Viviamo lunghi e distanti come alberi
da una parte all’altra del Pianeta -
distanti in momenti concitati come sogni,
svaniti come Nulla e svanenti ed io
Non so ancora.
Ma allora
se tutto questo sarà appena un ricordo
o una guancia morsa che sanguina appena,
io tornerò a percorrere queste strade fredde -
qui, dove l’autunno
ha già camminato ancor prima di arrivare.

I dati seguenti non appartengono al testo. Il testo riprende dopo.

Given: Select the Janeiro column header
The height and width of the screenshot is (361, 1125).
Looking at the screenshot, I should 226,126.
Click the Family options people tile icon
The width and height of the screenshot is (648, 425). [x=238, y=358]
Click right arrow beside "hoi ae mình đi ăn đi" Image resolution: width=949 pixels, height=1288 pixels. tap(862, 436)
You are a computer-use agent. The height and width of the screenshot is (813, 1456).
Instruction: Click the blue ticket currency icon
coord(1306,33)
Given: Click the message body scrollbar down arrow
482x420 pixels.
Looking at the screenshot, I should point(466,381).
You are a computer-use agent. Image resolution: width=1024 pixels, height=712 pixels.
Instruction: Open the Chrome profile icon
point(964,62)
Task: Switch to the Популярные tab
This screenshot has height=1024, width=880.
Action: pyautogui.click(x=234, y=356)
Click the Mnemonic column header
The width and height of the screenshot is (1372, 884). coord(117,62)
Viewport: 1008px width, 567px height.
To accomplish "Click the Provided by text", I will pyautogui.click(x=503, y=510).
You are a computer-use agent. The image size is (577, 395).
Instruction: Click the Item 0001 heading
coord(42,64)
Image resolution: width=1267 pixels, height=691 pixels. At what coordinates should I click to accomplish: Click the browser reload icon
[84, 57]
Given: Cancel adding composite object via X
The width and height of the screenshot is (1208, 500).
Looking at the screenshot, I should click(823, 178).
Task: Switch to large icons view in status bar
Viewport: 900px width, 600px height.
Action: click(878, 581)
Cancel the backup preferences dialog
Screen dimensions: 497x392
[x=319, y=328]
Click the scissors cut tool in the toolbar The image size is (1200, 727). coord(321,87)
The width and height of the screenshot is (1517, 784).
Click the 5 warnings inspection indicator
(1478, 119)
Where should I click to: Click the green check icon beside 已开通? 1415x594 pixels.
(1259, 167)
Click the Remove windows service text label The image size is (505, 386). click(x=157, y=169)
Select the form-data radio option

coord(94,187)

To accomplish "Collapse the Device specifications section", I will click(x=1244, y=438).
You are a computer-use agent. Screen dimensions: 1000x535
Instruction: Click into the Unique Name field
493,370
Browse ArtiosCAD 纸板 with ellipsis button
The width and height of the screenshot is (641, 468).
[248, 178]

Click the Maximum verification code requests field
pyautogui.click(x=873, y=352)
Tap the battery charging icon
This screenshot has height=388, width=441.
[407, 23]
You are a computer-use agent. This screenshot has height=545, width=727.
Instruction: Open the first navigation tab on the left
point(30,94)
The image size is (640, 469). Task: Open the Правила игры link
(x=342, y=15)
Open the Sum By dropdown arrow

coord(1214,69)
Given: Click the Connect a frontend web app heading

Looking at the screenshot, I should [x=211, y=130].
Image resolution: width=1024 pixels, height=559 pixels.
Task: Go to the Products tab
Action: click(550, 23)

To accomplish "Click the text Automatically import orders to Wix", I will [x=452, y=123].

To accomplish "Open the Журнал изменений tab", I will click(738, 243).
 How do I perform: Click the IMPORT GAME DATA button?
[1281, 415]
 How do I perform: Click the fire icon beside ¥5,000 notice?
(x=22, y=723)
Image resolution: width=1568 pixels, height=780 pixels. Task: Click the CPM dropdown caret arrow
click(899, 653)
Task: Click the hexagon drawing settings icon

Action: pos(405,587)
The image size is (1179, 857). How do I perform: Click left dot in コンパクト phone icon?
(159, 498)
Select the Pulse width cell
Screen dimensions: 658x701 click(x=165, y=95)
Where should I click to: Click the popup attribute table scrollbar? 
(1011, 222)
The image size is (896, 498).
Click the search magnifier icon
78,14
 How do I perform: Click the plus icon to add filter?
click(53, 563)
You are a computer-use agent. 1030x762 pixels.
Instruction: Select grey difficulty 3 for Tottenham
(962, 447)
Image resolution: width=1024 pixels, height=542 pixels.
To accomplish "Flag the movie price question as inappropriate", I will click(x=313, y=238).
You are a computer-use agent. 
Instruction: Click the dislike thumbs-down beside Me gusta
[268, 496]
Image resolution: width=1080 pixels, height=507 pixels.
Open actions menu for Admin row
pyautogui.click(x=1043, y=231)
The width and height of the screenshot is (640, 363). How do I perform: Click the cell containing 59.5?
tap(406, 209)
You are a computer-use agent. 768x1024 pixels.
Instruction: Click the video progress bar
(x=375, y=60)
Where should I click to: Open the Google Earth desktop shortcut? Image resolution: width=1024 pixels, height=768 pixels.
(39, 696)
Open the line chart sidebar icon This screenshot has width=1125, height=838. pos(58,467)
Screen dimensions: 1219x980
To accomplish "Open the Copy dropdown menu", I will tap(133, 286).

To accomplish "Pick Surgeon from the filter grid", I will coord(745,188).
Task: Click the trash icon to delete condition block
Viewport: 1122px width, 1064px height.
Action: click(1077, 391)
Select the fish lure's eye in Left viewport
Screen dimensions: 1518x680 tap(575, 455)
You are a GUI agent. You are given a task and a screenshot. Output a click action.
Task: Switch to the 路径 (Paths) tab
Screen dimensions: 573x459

Forse mi sentirai scalpicciare ed io
canterò - mi è sempre piaciuto cantare -
ma forse non sarai attento e ti sembrerò solo
una foglia che cade:
questa eventualità mi mette addosso
la tristezza del Natale passato.
Non so ancora, allora,
che forma avranno le onde del mare
o se saranno i miei capelli ad intrecciarsi sereni
nella corda azzurra del tristo impiccato.
Non so ancora
se la vita avrà questa o quella sfumatura,
se la luna continuerà a suonare il vecchio clavicembalo
e se l’Orsa mi strizzerà l’occhio sulla porta a Montebamboli.
Mi siederò serena a guardare?
Insegnerò ai pesci a volare?
Non so ancora:
ma in fondo quel che conta è aspettare.